The Chamber predicts a loss of 224,000 jobs by2030 due to the rule – which is about how many jobs the U.S. adds every couple months. Also, as the article notes: “The Chamber fails to account for jobs that would be created building wind turbines, solar panels, and other sources of renewable power,” said David Hawkins, NRDC’s director of climate programs. The Chamber also left out “the jobs to be created making our homes and businesses more efficient; and the jobs of cleaning up our dirty power plants.”

5. Given how thoroughly the Chamber has been delegitimized on this issue, it may not be entirely surprising that a number of major companies are distancing themselves from the Chamber’s opinion on it. Josh Israel of ThinkProgress reported that companies including Intel, UPS, Verizon, Coca-Cola, 3M, Lockheed Martin, MGM Resorts and Prudential ranged from supporting the EPA’s plan to saying they had no position on it or that the Chamber did not speak for them.

The article noted that a number of major utilities have said much more forward-thinking things about clean energy than the Chamber has (Ben Adler at Grist reported the same). It quoted me saying, “It’s another case of the Chamber not doing what’s best for the economy or the American people and not representing the full range of businesses in the economy.”

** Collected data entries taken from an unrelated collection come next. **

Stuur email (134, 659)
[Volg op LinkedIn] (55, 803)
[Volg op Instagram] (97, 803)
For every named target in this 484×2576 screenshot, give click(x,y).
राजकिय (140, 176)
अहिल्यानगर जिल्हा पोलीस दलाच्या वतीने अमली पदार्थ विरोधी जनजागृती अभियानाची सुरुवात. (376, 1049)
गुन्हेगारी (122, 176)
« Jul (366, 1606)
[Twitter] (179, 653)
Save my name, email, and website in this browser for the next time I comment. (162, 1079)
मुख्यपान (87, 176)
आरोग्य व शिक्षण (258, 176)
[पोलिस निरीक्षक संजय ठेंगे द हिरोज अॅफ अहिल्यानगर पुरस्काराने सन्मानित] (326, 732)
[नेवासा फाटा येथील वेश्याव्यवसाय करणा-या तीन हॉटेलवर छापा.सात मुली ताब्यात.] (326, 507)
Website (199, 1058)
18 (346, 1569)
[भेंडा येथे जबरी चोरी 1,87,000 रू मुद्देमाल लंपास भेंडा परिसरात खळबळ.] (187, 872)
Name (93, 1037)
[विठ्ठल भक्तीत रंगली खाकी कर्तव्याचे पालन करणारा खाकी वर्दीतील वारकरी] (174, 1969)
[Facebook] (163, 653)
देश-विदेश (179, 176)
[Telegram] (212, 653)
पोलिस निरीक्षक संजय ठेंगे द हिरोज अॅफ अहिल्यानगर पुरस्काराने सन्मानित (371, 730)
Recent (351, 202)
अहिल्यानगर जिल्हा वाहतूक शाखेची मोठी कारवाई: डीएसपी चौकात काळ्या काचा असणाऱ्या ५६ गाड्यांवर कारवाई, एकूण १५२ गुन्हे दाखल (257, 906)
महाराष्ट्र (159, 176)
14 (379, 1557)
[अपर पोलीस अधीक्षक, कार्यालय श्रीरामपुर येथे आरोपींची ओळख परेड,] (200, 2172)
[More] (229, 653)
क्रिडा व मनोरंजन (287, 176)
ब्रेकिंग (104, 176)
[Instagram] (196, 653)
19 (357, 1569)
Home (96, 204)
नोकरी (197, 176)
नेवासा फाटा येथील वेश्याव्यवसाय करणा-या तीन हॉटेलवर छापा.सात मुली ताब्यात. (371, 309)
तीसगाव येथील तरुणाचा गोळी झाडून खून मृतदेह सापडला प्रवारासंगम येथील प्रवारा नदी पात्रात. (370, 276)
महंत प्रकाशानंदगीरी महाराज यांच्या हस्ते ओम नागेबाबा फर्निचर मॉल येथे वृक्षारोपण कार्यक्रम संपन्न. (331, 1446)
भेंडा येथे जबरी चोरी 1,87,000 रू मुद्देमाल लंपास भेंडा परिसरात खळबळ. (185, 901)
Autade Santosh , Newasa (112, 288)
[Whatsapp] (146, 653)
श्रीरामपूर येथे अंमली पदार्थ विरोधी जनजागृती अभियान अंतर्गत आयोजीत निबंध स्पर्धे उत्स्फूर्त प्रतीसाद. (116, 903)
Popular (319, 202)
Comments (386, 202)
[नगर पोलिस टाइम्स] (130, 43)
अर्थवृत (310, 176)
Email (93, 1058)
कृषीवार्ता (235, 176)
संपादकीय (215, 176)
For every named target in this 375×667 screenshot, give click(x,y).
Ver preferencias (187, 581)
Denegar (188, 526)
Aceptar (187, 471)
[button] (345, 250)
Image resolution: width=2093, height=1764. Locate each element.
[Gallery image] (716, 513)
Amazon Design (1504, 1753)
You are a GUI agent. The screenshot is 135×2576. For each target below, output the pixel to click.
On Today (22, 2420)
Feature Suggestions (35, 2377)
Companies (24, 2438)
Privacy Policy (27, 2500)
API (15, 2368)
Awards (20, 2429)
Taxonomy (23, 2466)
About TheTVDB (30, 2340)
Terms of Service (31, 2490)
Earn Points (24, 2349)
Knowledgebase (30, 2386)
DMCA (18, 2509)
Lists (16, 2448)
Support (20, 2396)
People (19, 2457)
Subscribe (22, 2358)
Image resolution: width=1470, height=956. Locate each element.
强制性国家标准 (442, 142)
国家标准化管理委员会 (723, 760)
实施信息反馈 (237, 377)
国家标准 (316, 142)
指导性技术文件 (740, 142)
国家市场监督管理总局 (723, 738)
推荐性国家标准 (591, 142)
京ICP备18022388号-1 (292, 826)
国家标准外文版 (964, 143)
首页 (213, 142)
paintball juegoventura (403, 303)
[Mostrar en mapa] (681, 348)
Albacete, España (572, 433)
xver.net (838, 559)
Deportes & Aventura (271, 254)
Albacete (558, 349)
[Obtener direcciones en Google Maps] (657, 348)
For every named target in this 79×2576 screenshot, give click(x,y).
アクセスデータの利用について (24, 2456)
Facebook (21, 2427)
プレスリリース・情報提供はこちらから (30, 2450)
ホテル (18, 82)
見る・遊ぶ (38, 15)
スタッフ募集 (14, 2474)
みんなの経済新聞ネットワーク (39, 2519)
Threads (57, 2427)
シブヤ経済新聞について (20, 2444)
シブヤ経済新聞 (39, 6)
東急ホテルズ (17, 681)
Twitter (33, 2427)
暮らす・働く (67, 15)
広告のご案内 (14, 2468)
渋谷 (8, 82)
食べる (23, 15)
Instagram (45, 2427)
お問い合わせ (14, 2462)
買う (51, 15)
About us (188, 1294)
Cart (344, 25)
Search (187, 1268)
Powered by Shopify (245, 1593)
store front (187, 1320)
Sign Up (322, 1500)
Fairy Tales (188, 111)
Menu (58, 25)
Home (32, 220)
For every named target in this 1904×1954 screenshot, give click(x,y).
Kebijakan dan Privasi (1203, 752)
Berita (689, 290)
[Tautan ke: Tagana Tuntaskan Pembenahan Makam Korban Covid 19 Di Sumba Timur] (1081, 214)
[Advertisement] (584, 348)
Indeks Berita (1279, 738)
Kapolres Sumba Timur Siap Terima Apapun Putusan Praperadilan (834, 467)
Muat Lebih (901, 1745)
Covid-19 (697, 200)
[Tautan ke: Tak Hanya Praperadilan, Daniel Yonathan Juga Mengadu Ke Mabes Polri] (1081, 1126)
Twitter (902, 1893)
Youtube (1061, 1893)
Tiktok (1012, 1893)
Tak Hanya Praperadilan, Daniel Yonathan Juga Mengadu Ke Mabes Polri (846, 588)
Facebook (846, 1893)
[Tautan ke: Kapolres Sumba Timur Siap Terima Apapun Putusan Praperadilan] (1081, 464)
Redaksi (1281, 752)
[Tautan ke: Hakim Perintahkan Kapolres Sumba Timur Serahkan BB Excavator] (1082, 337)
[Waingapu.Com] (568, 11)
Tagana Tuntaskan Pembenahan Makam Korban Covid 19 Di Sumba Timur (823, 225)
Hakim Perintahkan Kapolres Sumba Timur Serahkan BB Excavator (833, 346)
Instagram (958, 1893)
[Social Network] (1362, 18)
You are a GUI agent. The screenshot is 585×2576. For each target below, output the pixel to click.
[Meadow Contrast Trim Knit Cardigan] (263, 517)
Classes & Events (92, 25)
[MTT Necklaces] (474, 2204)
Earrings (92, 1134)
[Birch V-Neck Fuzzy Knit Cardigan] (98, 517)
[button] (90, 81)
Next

While the Chamber has been roundly criticized for its falsehoods and fear-mongering, the criticism alone may not be enough to keep it from moving the final EPA rule closer toward the coal industry’s goals. As Glenn Kessler of The Washington Post wrote, Republican lawmakers are using the Chamber’s hyperbolic findings despite their widespread debunking – he gives their use of the talking points four out of four Pinocchios. And the Chamber is following up, planning an ad buy in six to eight states, putting its misleading report on repeat. Other conservative groups will be mobilizing members to call their politicians about the issue, using “a bunch of doom-and-gloom price-hike figures,” as our Tyson Slocum says.

With the Chamber representing Big Coal and seeing truth as no obstacle, those of us who want a livable planet for current and future generations have our work cut out for us.

Sam Jewler is the communications officer for Public Citizen’s Chamber Watch program.